[Records drawn from a dataset]
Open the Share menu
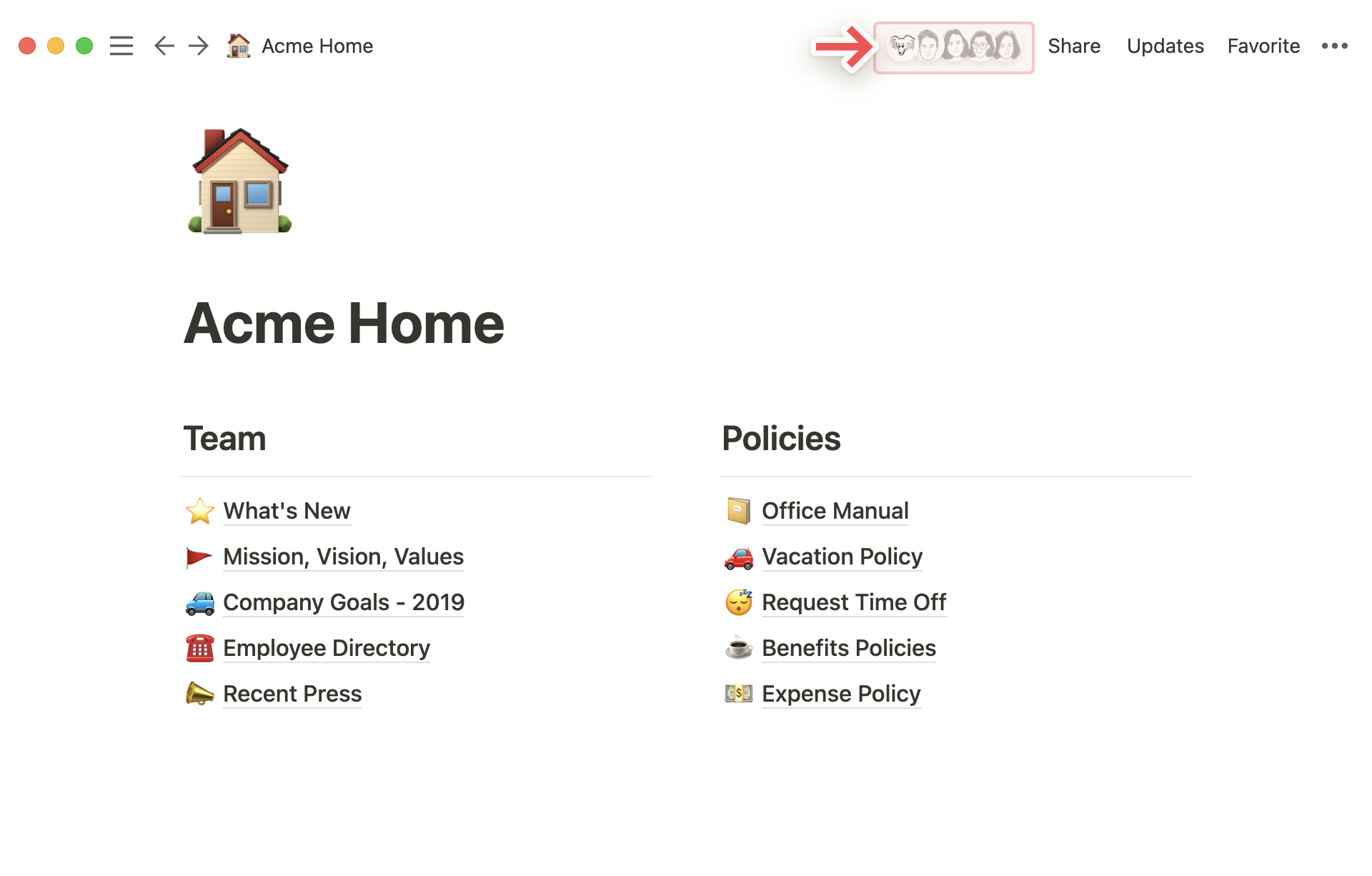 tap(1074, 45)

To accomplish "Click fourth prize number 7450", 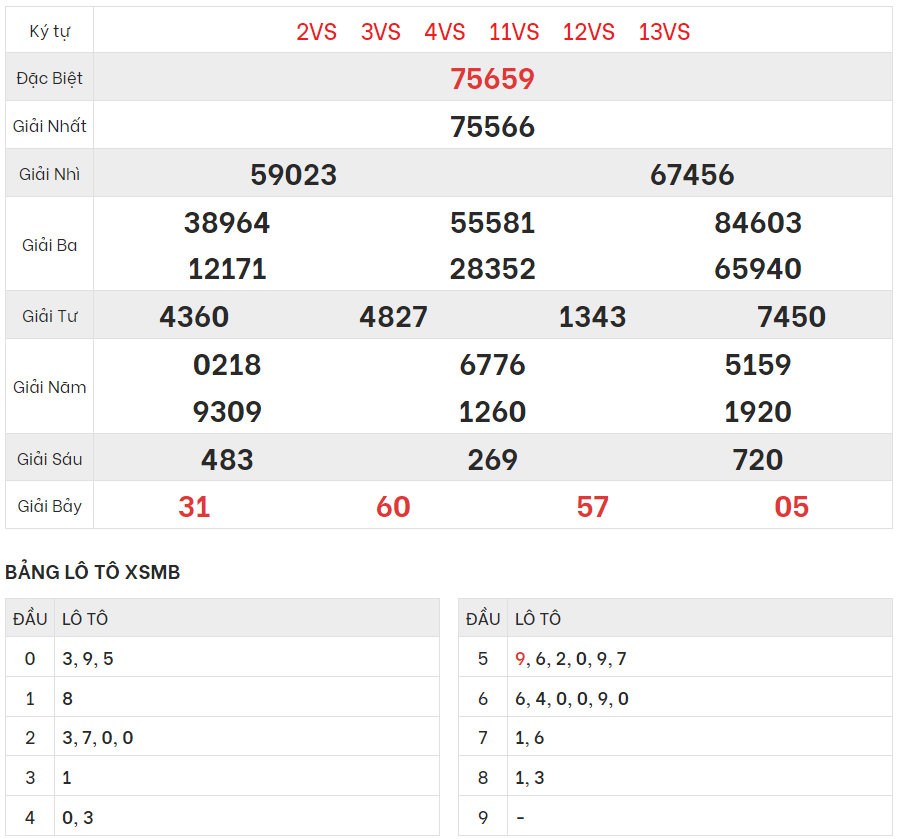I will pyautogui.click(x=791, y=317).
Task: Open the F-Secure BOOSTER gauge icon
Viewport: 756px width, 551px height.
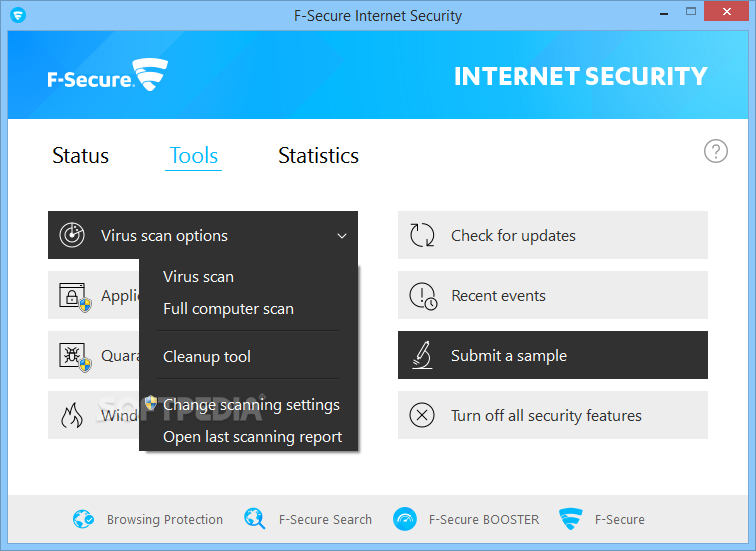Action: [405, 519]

...

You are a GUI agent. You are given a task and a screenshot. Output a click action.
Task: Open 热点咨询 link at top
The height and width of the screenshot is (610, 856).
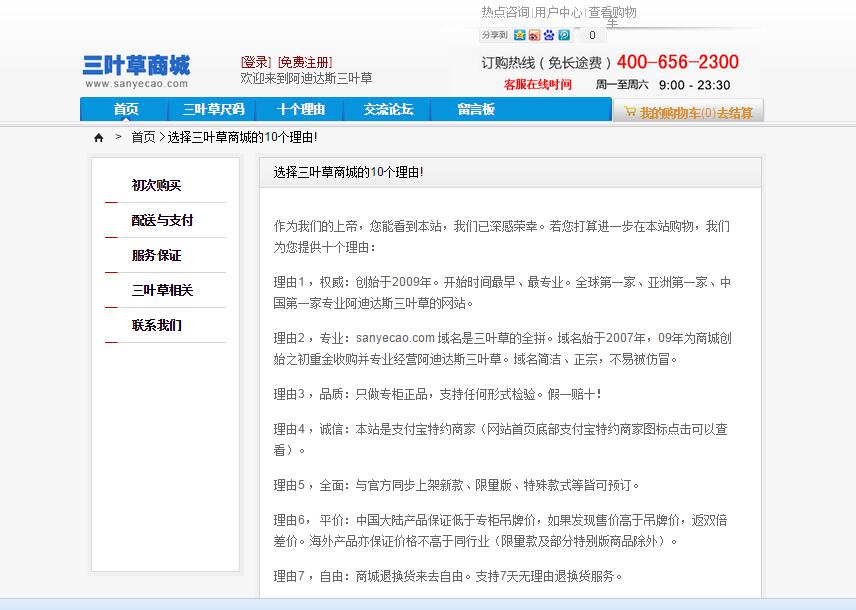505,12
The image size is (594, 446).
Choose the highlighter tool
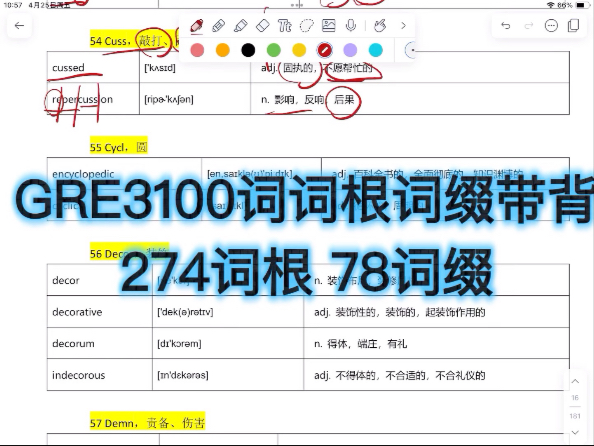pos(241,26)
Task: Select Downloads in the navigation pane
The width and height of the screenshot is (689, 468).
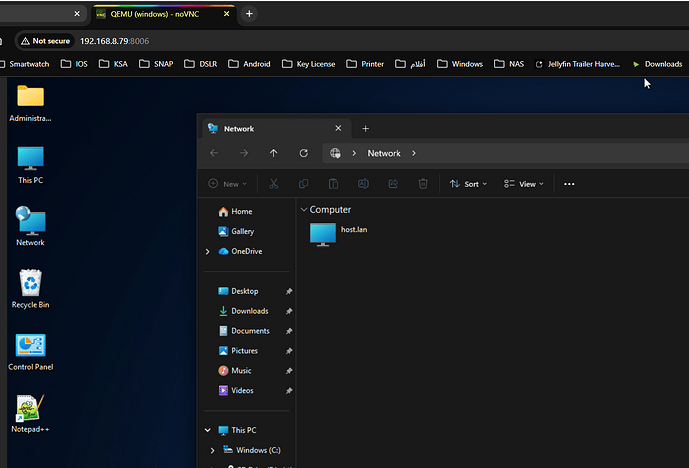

→ TASK STATEMENT:
In the entries above, which lines run from the one with "Task: Open 热点咨询 link at top" up to and including the one with "The width and"? Write them out exactly, without the pictures.

→ RESULT:
Task: Open 热点咨询 link at top
The height and width of the screenshot is (610, 856).
505,12
The image size is (594, 446).
Choose the highlighter tool
pos(241,26)
Task: Select Downloads in the navigation pane
The width and height of the screenshot is (689, 468).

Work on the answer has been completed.